Elderly Sumo Prophecy


ASFTSN

Some right old saps talking a load of soppy bollocks in this thread

Spoiler alert
It's genuinely beautiful reading some of your descriptions of love and the role it plays in your lives, thank you for sharing, The F Bomb in particular.
[close]

H-O-W-L


Pink Gregory


shoulders

Quote from: Cloud on February 01, 2024, 10:38:09 AMLovely until you get dumped, then the comedown, broken dreams, feelings of inadequacy, overthinking and regrets are bloody awful.

"Better to have loved and lost"? Hmmmmmmmm

Yes and it is truly awful, but those fade. Longer term I was left with a feeling of pride at how I'd behaved in the relationship (overwhelmingly vs. occasions I'd fucked up) and increased  self-respect and self-worth. Nothing could take away those times and knowing that went a long way to helping move on. You learn a lot about yourself.

Moving on to the rest of the thread, I'm not interested in receiving blind adoration and dealing with constant grovelling and neediness in exchange for picking up endless turds so having a dog, particularly to act as some pathetic love plug is right out.

All Surrogate


H-O-W-L


The Late Satoru Iwata

Quote from: Endicott on February 01, 2024, 09:32:34 AM
From the first post on this thread, I was expecting either of two Red Dwarf references. This was not one of them but I'm glad it emerged organically (and then burrowed back in).

McDead

It's like doing a job you really like, and you and the other person are doing the job together.

I think Tookish basically summed it up.

jamiefairlie

Quote from: TrenterPercenter on February 01, 2024, 10:08:29 PMI wrote this earlier but never posted it.

Love in common culture is always reduced down to the physical and chemical effect on our inner worlds but this isn't love its attraction.  Lots of people get lost at this stage when love is much less "fantastical mystery" (something generally conceived to sell people shit) and more simply about caring for another human.  Love for me is curled up on the sofa after work with my partners head on my chest watching some TV, the closeness, the warmth, the sensation of being close with someone that knows you and likes you enough to stick around and understands this is reciprocal, feeling safe with this person that has all their own mind and life and ways of seeing the world.

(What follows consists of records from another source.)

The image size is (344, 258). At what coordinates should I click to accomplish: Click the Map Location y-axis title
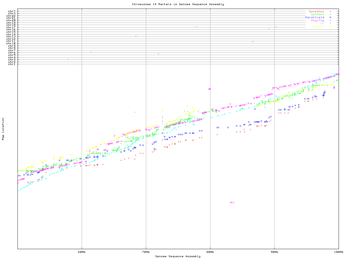[3, 129]
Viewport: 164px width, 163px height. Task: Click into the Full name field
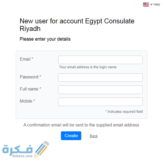100,90
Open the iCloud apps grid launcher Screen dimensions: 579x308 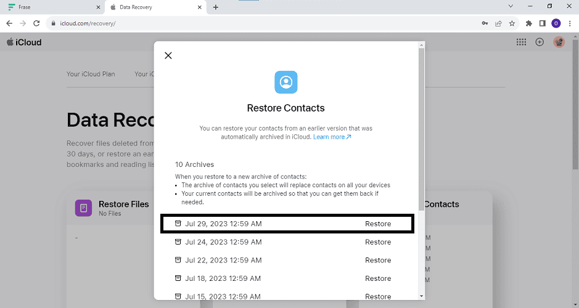pyautogui.click(x=521, y=43)
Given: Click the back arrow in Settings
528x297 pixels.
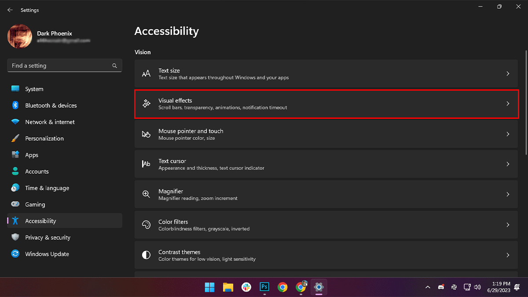Looking at the screenshot, I should coord(10,10).
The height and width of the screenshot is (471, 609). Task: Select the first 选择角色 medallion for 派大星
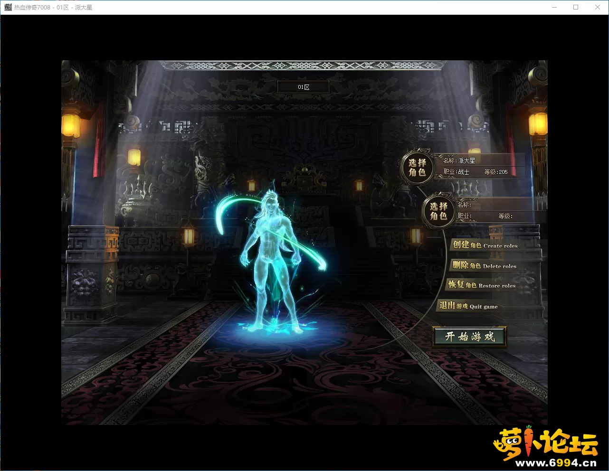point(417,168)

Love is something that is worked at and gained, it emerges from a relationship (like things emerge from any other relationship) and it's essentially lots of relatively boring things like respect, trust, communication, working for each other, dealing with each others shit when they are not at the races, living a life together as partners, friends and lovers.  All of this doesn't just happen because "love", they happen because people put efforts in and the combination of these things is what love is.

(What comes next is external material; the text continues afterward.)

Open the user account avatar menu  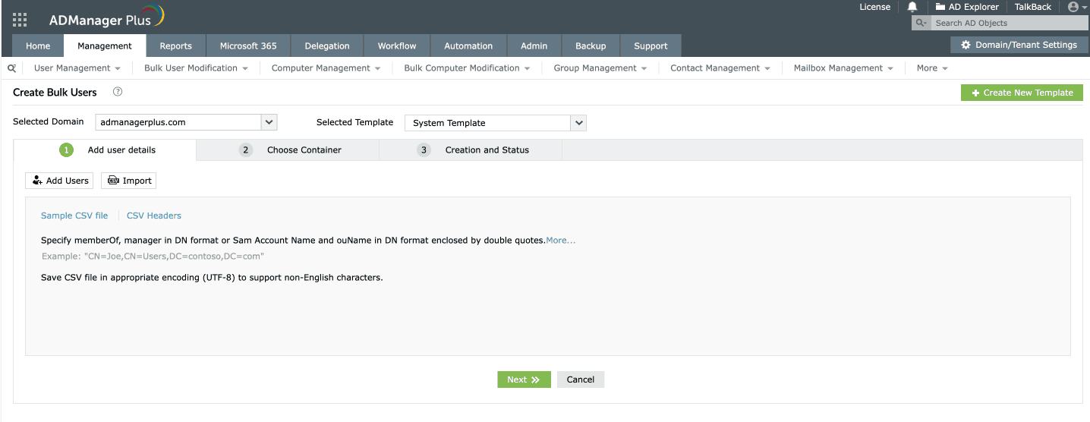(1073, 7)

I've been with my other half for nearly 19 years and we are still in love and best buddies.  Been through a lot together and we've supported each other like no-one else in our lives. That doesn't mean we never had or have arguments/disagree with each other.  We are not married and we both know it of course could end at some point but the thing is we don't want it to end, no silly bit of paper or pretence about trying to own/control someone changes any of this. All this could change in the future, it will inevitably, people get sick and die but that's life.


An thus ends my TEDtalk on love


All true, the problem is with your first paragraph. We are force fed the idea that romantic love is that 18 months hormone driven insanity and nothing more, so when that inevitably wears off lots of people assume they don't love their partner any more.

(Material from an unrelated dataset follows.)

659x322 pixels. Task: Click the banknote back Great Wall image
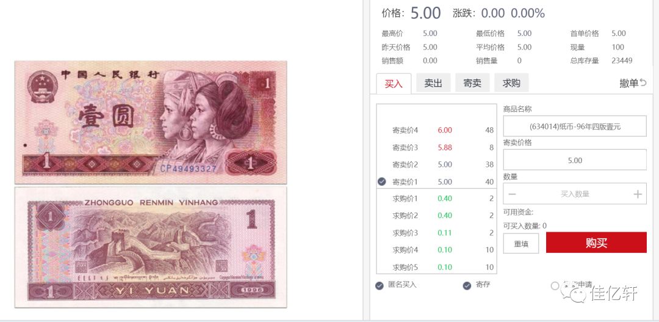click(x=151, y=247)
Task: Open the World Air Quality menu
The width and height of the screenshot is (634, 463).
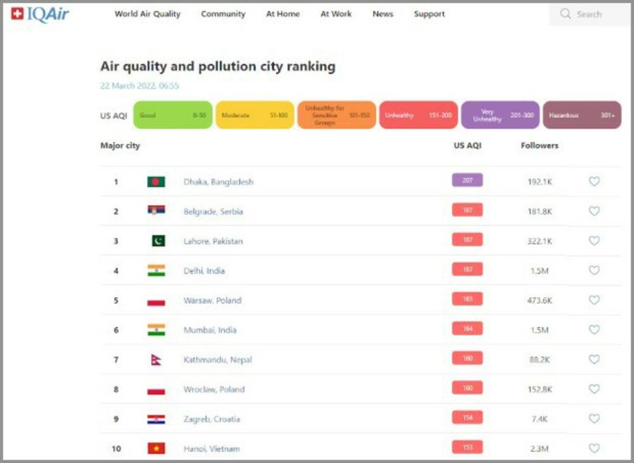Action: (147, 14)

Love is all the other stuff you mention, facing the really hard challenges of truly getting to know each other and evolving as a person when your partner points out ways in which your behaviour is upsetting or thoughtless. Love is a lifetime of effort and commitment and it's not fucking easy but it's highly rewarding. What else are you going to do with your life?

Brundle-Fly

Some old git talking from experience?

"Well, I've got news for you, Sunny Jim."

Jack Shaftoe

#88
I don't I've ever felt the same amount, or type, of love for someone that they've felt for me, it's always been a bit unequal one way or the other, which seems like a shame.

The Bumlord

Can't remember really. Slightly annoying, I think.